Levels of prostaglandins and their related lipid mediators are increased in an AHR-dependent manner following TCDD exposure in kidneys (Nishimura et al. 2008) and in several other organs (Bui et al. 2012). Recently, in vivo experiments revealed that prostaglandin E2 plays a pivotal role in TCDD-induced neonatal hydronephrosis in mouse pups. Specifically, TCDD exposure upregulated the expression of the key prostaglandin E2 synthesis enzymes, cytosolic phospholipase A2α (cPLA2α), cyclooxygenase-2 (COX-2), and microsomal prostaglandin E synthase 1 (mPGES-1), leading to excessive production of prostaglandin E2 (PGE2) in kidneys from mouse neonates (Nishimura et al. 2008; Yoshioka et al. 2012, 2014). COX-2 (Nishimura et al. 2008) and mPGES-1 (Yoshioka et al. 2012) were shown to play essential roles in the development of TCDD-induced hydronephrosis in neonatal mice, and cPLA2α was found to play a predominant role in TCDD-induced hydronephrosis by upregulating COX-2 and mPGES-1 (Yoshioka et al. 2014).
cPLA2α catalyzes hydrolysis of glycerophospholipids in cell membranes, leading to release of lysophospholipids and fatty acids such as arachidonic acid (AA) (Murakami et al. 2011). In addition, cPLA2α was shown to be transcriptionally (Kinehara et al. 2009) or enzymatically activated (Dong and Matsumura 2008) following TCDD exposure, and the produced AA was subsequently converted into prostaglandins, thromboxane, and leukotrienes. Accordingly, cPLA2α influences various biological phenomena, including reproduction, immune responses, and development of cancer and atherosclerosis, through the production of prostaglandins, thromboxane, and leukotrienes (Leslie 2015). Thus, diverse responses to TCDD-mediated cPLA2α activation may manifest in a variety of TCDD toxicities. Herein, we characterized the roles of cPLA2α in various TCDD toxicities in fetal and adult mice.
Materials and methods
Reagents and chemicals
TCDD (purity, > 99.1%) was purchased from AccuStandard (New Haven, CT, USA) and was dissolved in corn oil containing 2% n-nonane. All other reagents were purchased from Wako Pure Chemicals (Osaka, Japan), unless otherwise stated.
Animals and treatments
All animal experimental protocols were approved by the Animal Care and Use Committee of the University of Tokyo in accordance with Institutional Guidelines for Animal Experimentation, the Japanese Government Law concerning the Protection and Control of Animals, and Japanese Government Notification of Feeding and Safekeeping of Animals. Mice deficient in Pla2g4a, which encodes cPLA2α, were kindly provided by Dr. Takao Shimizu (The University of Tokyo) (Uozumi et al. 1997), and hetero- and homozygous mice were designated cPLA2α+/− and cPLA2α−/−, respectively. Wild-type littermates were designated cPLA2α+/+. These cPLA2α deficient mice were backcrossed with C57BL/6 J mice more than 12 times in the Shimizu laboratory, and then more than six times in the Tohyama laboratory. Genotypes of the mice were determined using PCR with genomic DNA as previously described (Uozumi et al. 1997).
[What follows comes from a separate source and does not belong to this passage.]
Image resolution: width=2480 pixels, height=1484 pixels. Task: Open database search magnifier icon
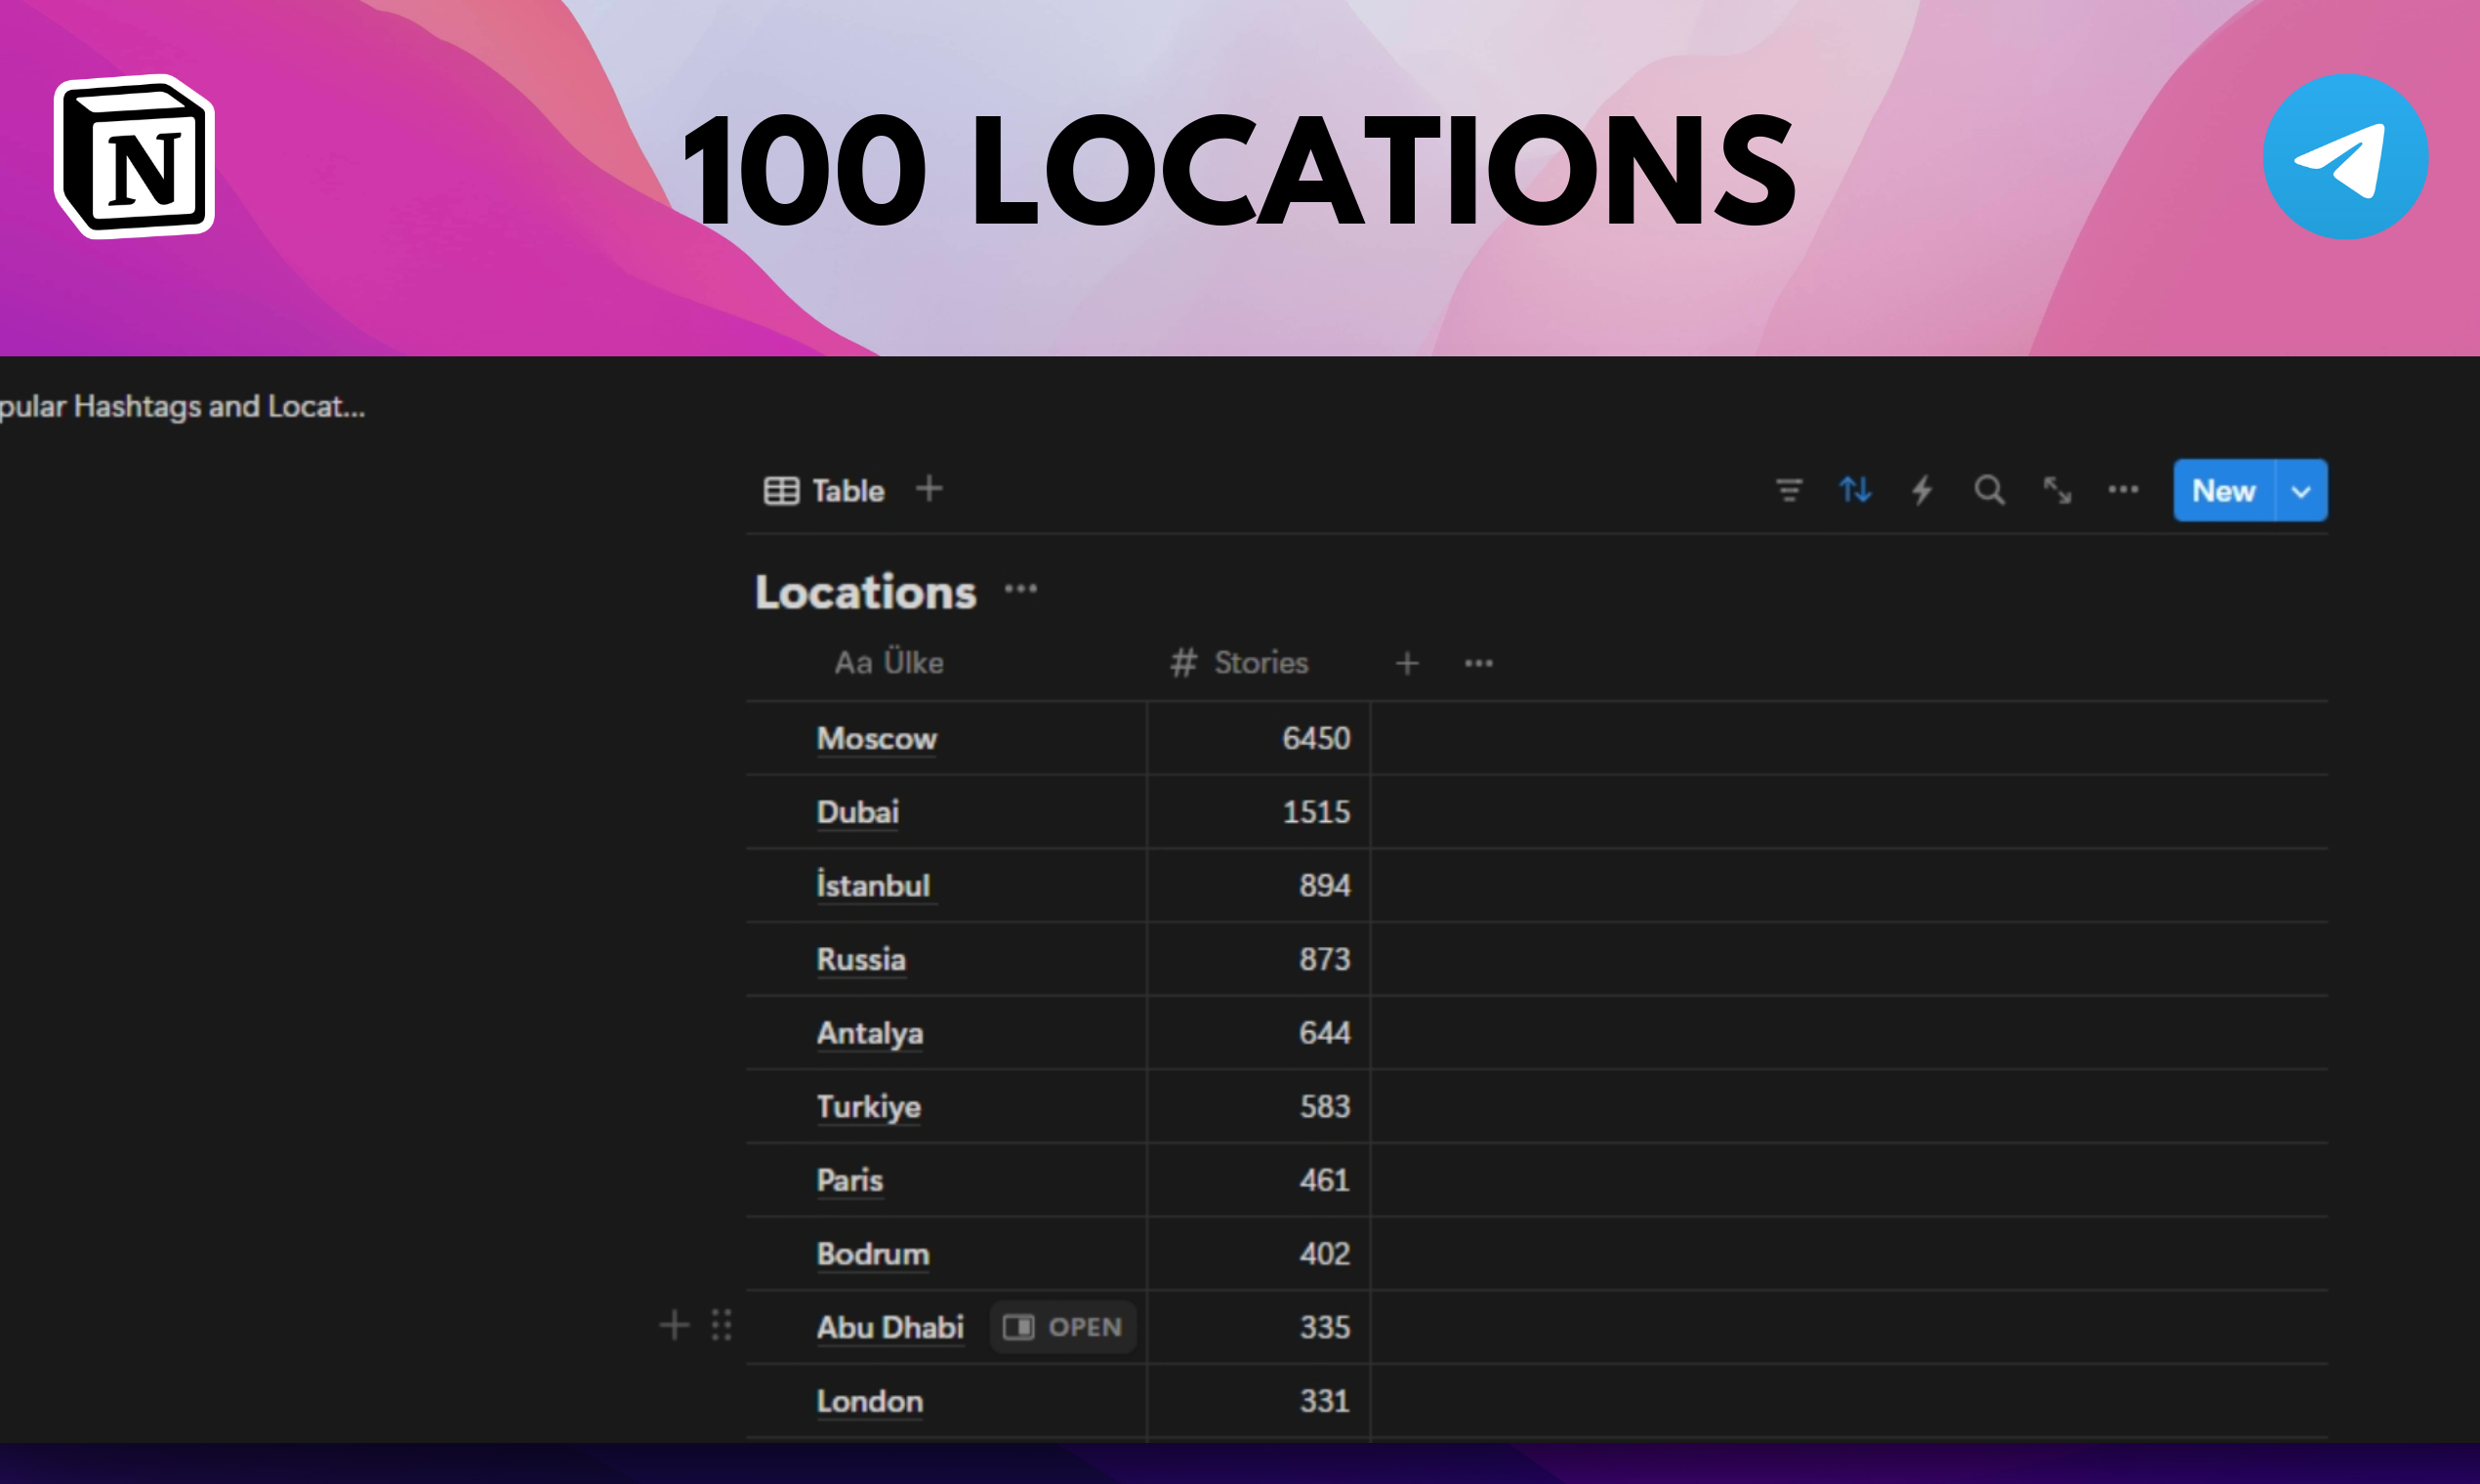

To assess TCDD toxicities in fetuses, male and female cPLA2α+/− mice were mated overnight, and females were checked for vaginal plugs the following morning. The day on which the presence of a vaginal plug was confirmed was designated gestational day (GD) 0. Pregnant female mice were then administered TCDD via gavage at doses of 0 or 40 μg/kg body weight on GD 12.5. These experimental conditions including the dose, timing, and route of administration were adopted from a previous study on TCDD-induced fetal toxicity (Mimura et al. 1997). Female mice were then killed on GD 18.5 by cervical dislocation followed by Caesarean section and fetal mortality was assessed according to the number of live fetuses per litter. Live fetuses were immersed in ice-cold phosphate-buffered saline (PBS) and kidneys (left) were then dissected, snap-frozen in liquid nitrogen, and stored at −80 °C for RNA extraction. Fetuses were examined stereoscopically for the presence of hydroureter, dilated ureter filled with urine, and cleft palate (Fig. 1) as previously described (Bryant et al. 2001). Kidneys (right) and heads (including palate) were fixed in 10% neutral buffered formalin for histological analyses.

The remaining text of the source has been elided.